Finnissy has been featured composer at the Bath, Huddersfield, and Almeida festivals amongst others, and his works are widely performed and broadcast worldwide. In February 1999 a festival at Harvard University, Boston, was devoted to his music, and several world premieres took place at the 1999 Music Factory Festival in Bergen, Norway.
In 1990 Finnissy was appointed President of the International Society of Contemporary Music. He was re-elected in 1993, and in 1998 was made an honorary member of the ISCM. In 1999 he was appointed Senior Fellow of the KBC-chair in New Music at the Catholic University of Leuven in Belgium for two years. The appointment included the commission for a work for the Beethoven Academie,Onbevooroordeeld Leven.

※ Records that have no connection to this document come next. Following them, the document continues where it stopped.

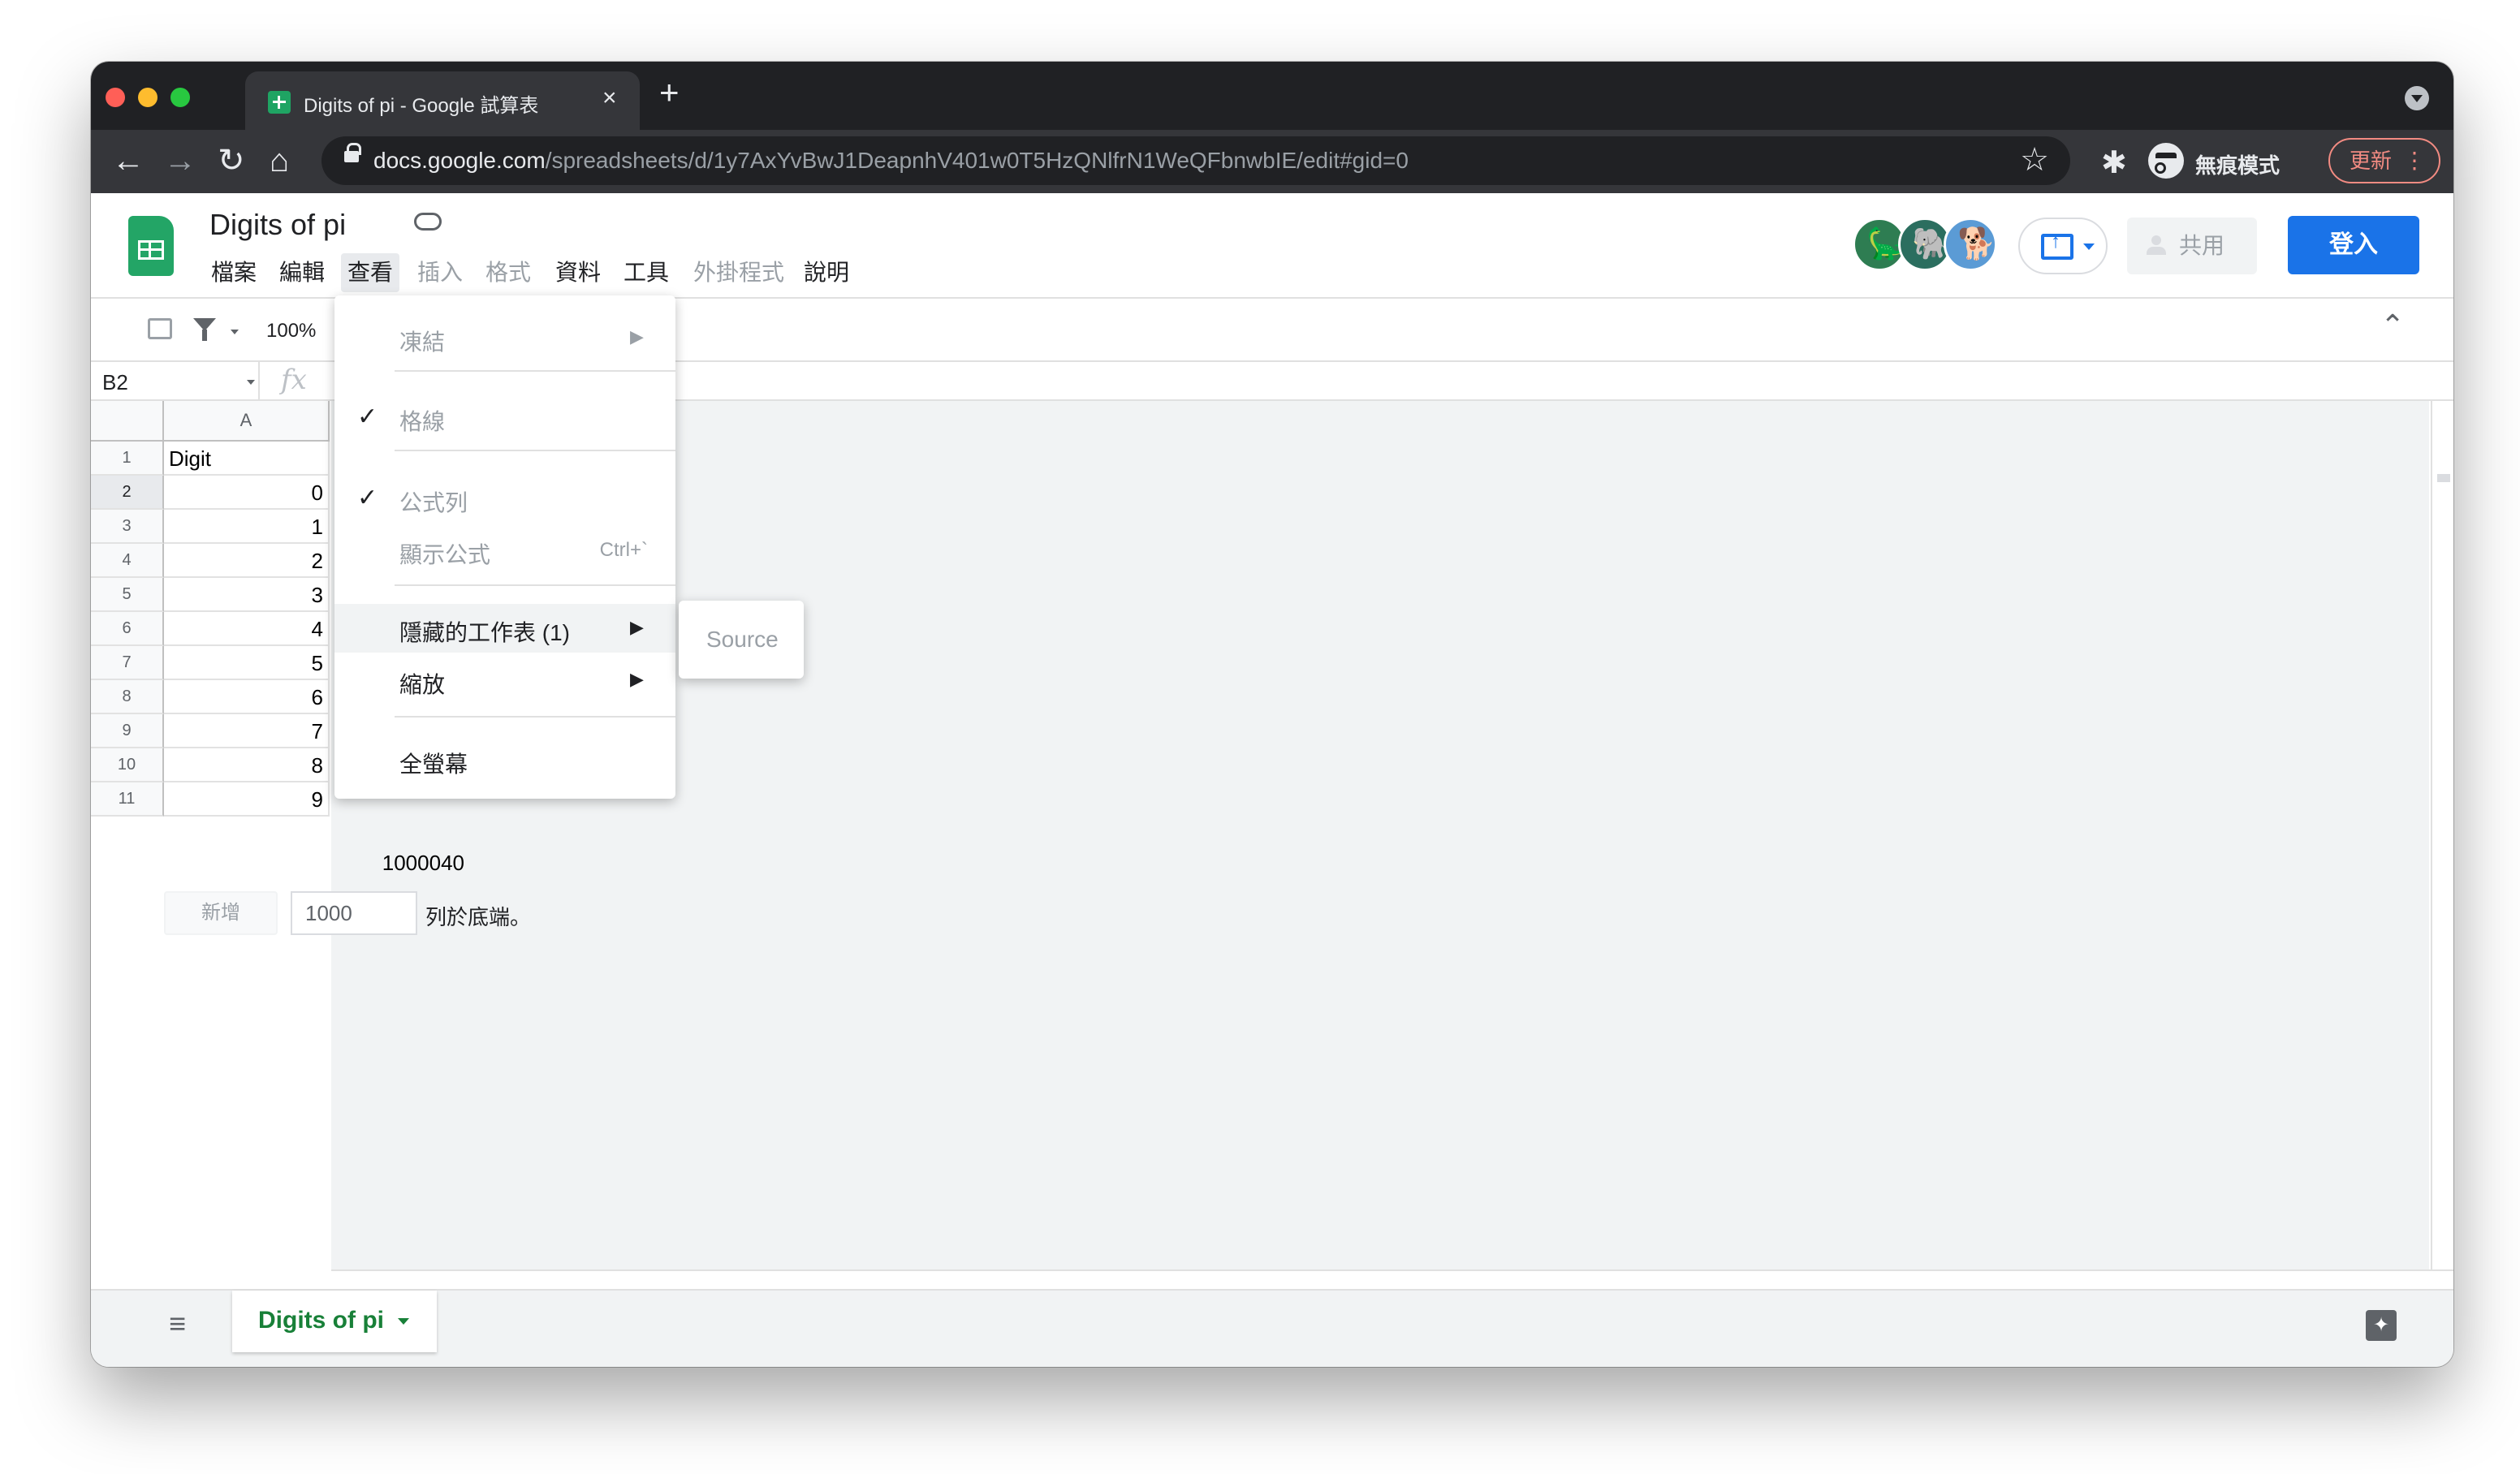 Image resolution: width=2520 pixels, height=1474 pixels. What do you see at coordinates (508, 272) in the screenshot?
I see `menu-format: 格式` at bounding box center [508, 272].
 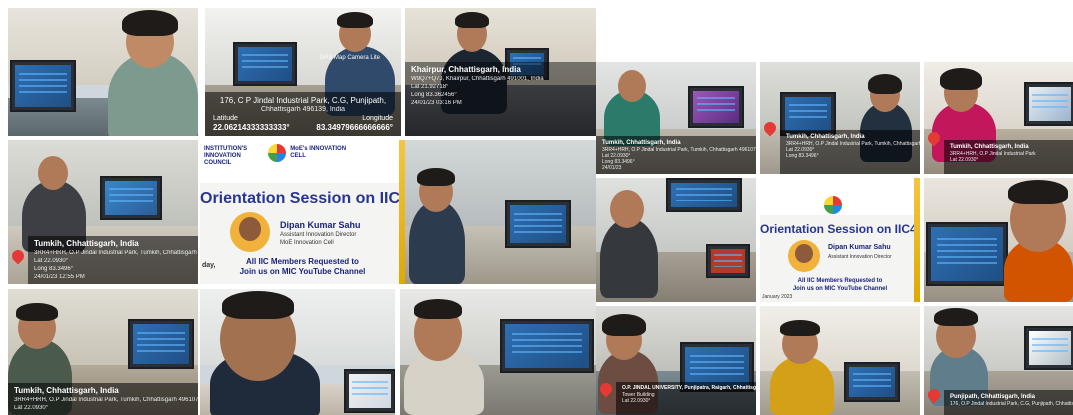 I want to click on gps-location-title: Punjipath, Chhattisgarh, India, so click(x=993, y=397).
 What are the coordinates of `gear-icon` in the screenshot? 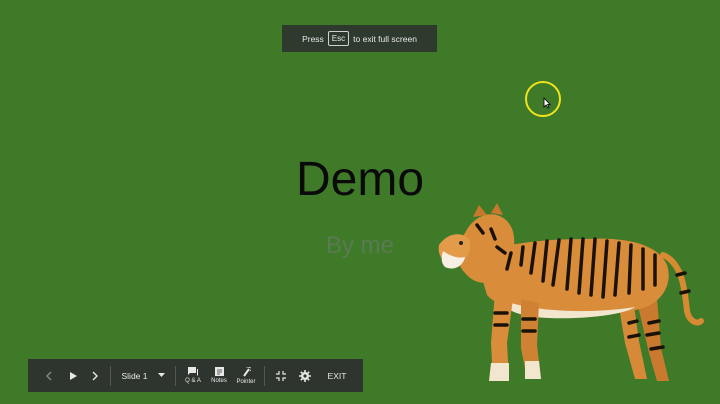 It's located at (305, 376).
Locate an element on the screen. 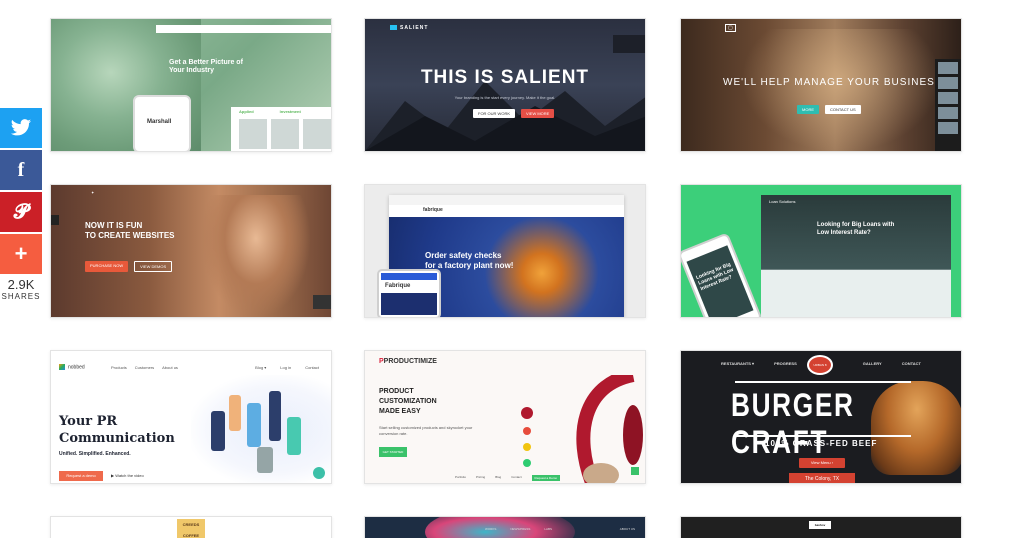  site-logo: nobbed is located at coordinates (72, 367).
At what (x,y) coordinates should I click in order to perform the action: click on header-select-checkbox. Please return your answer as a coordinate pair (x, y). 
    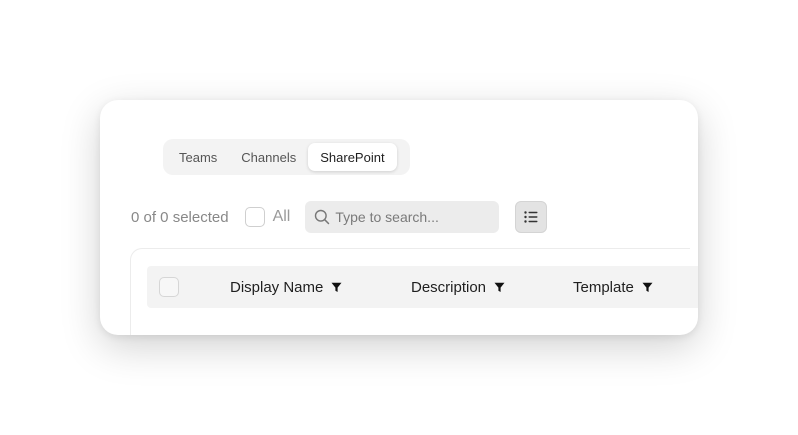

Finnissy’s epic piano cycle, The History of Photography in Sound, the product of several years’ work and lasting over five hours, received its complete premiere in January 2001 at the hands of Ian Pace.
In 2005 Michael Finnissy was the recipient of two British Composer Awards, for Molly-House, a work written for COMA. 2006 was the composer’s sixtieth birthday year, and highlights included ‘The Finnissy Weekend’ - a series of concerts at the BMIC Cutting Edge series, as well as a full performance of his epic piano cycle The History of Photography in Sound. 2008 saw the revival of his major orchestral work Red Earth by the BBC Symphony Orchestra, chosen by Judith Weir to form part of her BBC composer weekend; in 2009 he was featured composer at the Borealis Festival, Norway, and the Time of Music Festival in Finland.
Latest commissions include a stage work for mixed professional and amateur performers, Mankind, which received its London premiere at the London Festival of Contemporary Church Music in May 2009, and The Transgressive Gospel, an evening-length setting of the Passion of Christ which was premiered at Wilton’s Music Hall as part of the 2009 Spitalfields Festival.